■ Provided information:
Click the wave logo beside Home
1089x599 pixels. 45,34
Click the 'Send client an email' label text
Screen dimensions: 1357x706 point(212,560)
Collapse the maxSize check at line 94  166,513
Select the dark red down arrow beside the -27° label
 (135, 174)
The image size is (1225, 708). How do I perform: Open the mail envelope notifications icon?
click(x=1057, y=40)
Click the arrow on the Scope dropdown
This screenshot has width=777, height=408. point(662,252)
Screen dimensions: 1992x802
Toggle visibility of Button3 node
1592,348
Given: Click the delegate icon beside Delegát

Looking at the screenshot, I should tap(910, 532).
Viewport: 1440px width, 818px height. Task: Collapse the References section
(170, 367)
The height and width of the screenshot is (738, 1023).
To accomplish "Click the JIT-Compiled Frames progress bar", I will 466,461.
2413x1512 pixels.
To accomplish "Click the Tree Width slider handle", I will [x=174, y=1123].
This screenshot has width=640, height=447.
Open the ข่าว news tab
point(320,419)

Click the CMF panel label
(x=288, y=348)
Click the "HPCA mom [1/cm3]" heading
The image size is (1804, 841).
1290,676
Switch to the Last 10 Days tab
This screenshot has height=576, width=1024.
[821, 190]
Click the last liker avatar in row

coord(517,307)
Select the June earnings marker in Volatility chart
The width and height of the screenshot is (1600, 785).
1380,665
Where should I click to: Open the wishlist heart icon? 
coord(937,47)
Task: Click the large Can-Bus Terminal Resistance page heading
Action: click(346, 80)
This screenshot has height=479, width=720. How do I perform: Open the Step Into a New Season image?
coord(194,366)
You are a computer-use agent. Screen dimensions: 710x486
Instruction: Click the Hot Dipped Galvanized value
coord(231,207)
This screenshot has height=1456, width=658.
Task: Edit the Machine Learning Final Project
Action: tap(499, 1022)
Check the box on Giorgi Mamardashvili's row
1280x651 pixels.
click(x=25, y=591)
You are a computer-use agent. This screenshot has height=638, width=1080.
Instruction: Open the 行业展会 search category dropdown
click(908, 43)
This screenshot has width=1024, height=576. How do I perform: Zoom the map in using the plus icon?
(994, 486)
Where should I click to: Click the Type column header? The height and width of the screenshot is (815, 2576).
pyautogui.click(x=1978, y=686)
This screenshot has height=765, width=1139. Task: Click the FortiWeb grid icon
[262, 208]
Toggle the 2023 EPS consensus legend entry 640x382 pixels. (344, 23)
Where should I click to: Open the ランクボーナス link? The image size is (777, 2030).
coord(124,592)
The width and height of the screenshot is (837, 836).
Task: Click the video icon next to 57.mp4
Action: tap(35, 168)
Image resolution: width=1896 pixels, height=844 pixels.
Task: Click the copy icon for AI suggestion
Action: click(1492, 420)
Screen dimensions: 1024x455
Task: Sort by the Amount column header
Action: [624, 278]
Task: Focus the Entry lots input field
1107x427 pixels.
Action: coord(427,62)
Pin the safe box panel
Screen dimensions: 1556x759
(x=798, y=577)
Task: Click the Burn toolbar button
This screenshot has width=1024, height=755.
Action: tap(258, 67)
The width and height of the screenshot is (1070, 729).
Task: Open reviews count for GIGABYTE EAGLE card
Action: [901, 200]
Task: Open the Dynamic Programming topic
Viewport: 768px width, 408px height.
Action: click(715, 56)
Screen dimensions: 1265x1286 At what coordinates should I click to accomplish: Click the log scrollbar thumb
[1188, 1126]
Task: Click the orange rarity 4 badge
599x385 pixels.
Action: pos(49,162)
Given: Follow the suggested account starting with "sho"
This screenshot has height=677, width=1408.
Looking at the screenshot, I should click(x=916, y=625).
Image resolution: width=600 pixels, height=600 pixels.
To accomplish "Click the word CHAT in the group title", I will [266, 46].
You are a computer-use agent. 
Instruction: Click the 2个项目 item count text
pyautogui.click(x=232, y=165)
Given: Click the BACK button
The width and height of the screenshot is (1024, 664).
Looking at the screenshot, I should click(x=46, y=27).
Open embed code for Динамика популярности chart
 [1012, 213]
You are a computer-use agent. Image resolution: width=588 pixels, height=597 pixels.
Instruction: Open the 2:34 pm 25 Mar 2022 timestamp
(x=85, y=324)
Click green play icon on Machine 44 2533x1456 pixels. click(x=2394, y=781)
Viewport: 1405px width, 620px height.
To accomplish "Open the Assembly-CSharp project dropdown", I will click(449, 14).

■ Your goal: Write out everything from the line containing "Open embed code" down to the last line of the entries, word for word.

■ Full answer:
Open embed code for Динамика популярности chart
 [1012, 213]
You are a computer-use agent. Image resolution: width=588 pixels, height=597 pixels.
Instruction: Open the 2:34 pm 25 Mar 2022 timestamp
(x=85, y=324)
Click green play icon on Machine 44 2533x1456 pixels. click(x=2394, y=781)
Viewport: 1405px width, 620px height.
To accomplish "Open the Assembly-CSharp project dropdown", I will click(449, 14).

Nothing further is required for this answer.